As I’ve mentioned many times before, my family practiced a kind of colorblindness when it came to me. I guess they figured if they didn’t “see” my color, no one else would. The problem is that other people did notice and on occasion, made it very clear. Try as I might, my blindfold didn’t fit quite as snuggly as that worn by my adoptive family.The ching-chong type taunting is just a given, not that I would dismiss these negative experiences as “just a part of growing up.” These were very painful experiences, but even more so, were very alienating. There was no one for me to turn to who understood on a first-person level. There was no “we” in my town.

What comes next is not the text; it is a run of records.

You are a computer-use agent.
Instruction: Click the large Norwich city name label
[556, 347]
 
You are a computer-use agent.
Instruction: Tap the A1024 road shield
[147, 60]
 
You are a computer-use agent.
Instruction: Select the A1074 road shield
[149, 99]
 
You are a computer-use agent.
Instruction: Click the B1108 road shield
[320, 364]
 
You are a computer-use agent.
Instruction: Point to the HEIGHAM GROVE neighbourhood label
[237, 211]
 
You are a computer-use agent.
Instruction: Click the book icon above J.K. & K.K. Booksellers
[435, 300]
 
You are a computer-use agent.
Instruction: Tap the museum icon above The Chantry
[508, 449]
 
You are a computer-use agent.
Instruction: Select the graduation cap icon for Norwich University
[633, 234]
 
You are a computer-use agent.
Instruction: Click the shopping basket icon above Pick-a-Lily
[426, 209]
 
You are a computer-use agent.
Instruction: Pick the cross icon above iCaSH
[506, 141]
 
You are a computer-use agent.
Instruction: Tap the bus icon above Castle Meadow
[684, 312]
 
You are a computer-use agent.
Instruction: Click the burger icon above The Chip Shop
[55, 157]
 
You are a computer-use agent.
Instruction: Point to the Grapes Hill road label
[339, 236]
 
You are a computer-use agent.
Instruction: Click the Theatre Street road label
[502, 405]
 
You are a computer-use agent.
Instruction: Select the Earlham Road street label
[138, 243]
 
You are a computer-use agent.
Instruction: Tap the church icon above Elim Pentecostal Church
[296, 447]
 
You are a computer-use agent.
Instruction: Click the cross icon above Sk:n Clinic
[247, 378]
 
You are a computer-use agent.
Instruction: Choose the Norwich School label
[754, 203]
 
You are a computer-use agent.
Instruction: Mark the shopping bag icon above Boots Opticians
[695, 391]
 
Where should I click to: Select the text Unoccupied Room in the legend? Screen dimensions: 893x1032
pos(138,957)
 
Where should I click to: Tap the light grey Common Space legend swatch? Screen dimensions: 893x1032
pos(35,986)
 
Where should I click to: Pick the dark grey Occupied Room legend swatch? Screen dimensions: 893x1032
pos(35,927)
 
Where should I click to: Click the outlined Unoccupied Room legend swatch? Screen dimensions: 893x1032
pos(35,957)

There was only “me.”
What choice did I have but to bury this “colored” part of myself as deeply as possible? Where did I have to run? The adults available to me had blinded themselves to my color. Racism didn’t apply to me. To them, I was not “the other.” Some part of myself didn’t trust that they would truly understand or be “on my side.” By choosing not to “see color,” my family had accomplished the exact opposite of what they’d hoped. They’d added another layer that separated me from them.
When I hear people hold up their “colorblindness” with defiance and pride, it’s difficult not to want to shout at them. This was a privilege that I was not allowed to have. I could ignore my reflection in the mirror, but not the kids who pointed at me and screamed “chink!” or told me to “go back to where I’d come from.” Even wrapping myself in “worldly love” wasn’t enough to keep racism from leaking in beneath the blindfold. I had no choice but to see, because the world out there wouldn’t let me forget.
I’ve come to view “colorblindness” in part, as another means of identity erasure. By choosing to ignore my “color,” my parents chose not to see “me.” Why was the yellow-brown me and all that came with it so horrible that no one wanted to acknowledge her existence? Why was she not worthy of acceptance? In essence, I became ashamed and tried to bury her. In a way, I began to feel not white, simply transparent.
Some of my TRA sisters and brothers have referred what I call “transparency” as “shapeshifting” or “adapting.” They become what their environment requires of them. As TRAs, I feel that many of us become highly intuitive experts at this. We can do it so well that we, ourselves don’t realize we are morphing until we reflect back on our memories. Sometimes we can become like Ged in Ursula Le Guin’s A Wizard of Earthsea and can be in danger of becoming trapped by the form we have taken. In a way, we lose ourselves.
As most of my readers know, I married a first generation Lebanese immigrant. I married young before I’d really gotten a sense of myself. Aside from being young and impressionable, I was still “transparent” and had little understanding of my own mind. Within the the span of a decade after my marriage, I had completely “shape-shifted” in not only form, but in mind as well. Still, there was the transparency. Identity-wise, I was not only mock-Lebanese Sume, I also became universally Muslim Sume. Both were facades I’d created for myself in order to “adapt” to my environment. “I” remained buried somewhere beneath.